May 2017 | Volume 16 | Issue 5 | Original Article | 438 | Copyright © May 2017


C. William Hanke MD MPH FACP,a Brian Berman MD PhD,b Neil Swanson MD,c David M. Pariser MD,d Jonathan S. Weiss MD,e Michael Bukhalo MD,f Torsten Skov MD PhD,g John Villumsen MSc,g and Daniel Siegel MDh

aThe Laser Skin and Skin Surgery Center of Indiana, Carmel, IN bCenter for Clinical and Cosmetic Research, Aventura, FL cOregon Health and Science University, Portland, OR dEastern Virginia Medical School and Virginia Clinical Research, Inc., Norfolk, VA eGwinnett Dermatology, Snellville, GA fArlington Dermatology, Arlington Heights, IL gLEO Pharma A/S, Ballerup, Denmark hLong Island Skin Cancer & Dermatologic Surgery, Smithtown, NY

Abstract

Background: Actinic keratosis (AK) can affect large skin areas. Ingenol mebutate (IngMeb) gel (0.015% and 0.05%) is approved for topical treatment of AK in a single contiguous area of ~25 cm2.

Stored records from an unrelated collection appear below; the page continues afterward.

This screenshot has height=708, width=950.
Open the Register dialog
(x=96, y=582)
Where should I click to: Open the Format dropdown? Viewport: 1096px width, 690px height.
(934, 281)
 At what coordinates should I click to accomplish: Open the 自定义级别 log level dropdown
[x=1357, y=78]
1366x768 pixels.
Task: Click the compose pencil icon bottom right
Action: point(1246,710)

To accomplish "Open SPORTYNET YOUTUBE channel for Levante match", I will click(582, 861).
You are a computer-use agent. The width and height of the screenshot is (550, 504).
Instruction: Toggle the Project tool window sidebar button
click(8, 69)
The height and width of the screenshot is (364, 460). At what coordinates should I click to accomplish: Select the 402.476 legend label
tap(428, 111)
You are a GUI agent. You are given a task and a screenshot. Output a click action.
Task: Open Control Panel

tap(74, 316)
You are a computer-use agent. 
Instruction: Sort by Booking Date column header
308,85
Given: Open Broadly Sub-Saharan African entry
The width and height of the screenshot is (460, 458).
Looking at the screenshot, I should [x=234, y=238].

Objective: The study sought to determine the maximum tolerated dose (MTD), efficacy, and tolerability of IngMeb applied to AK on a contiguous area less than equal to 250 cm2.

Methods: Part 1 determined the MTD of IngMeb at 7 concentrations for 2 or 3 days. Part 2 assessed efficacy and tolerability at the MTD and one dose lower for 2 or 3 days vs vehicle.

Results: Four dosing regimens with an acceptable benefit-to-risk ratio were identified: 0.018% and 0.027% once daily for 2 or 3 days. Complete clearance at 8 weeks was achieved by 21.3% to 39.1% of IngMeb-treated patients vs 0% to 3.2% treated with vehicle. Composite local skin response scores peaked on the day after the last application, rapidly declined, and were near baseline at 2 weeks. Adverse events were predominantly mild or moderate.

Limitations: The study evaluated a limited number of doses in a population of only white patients.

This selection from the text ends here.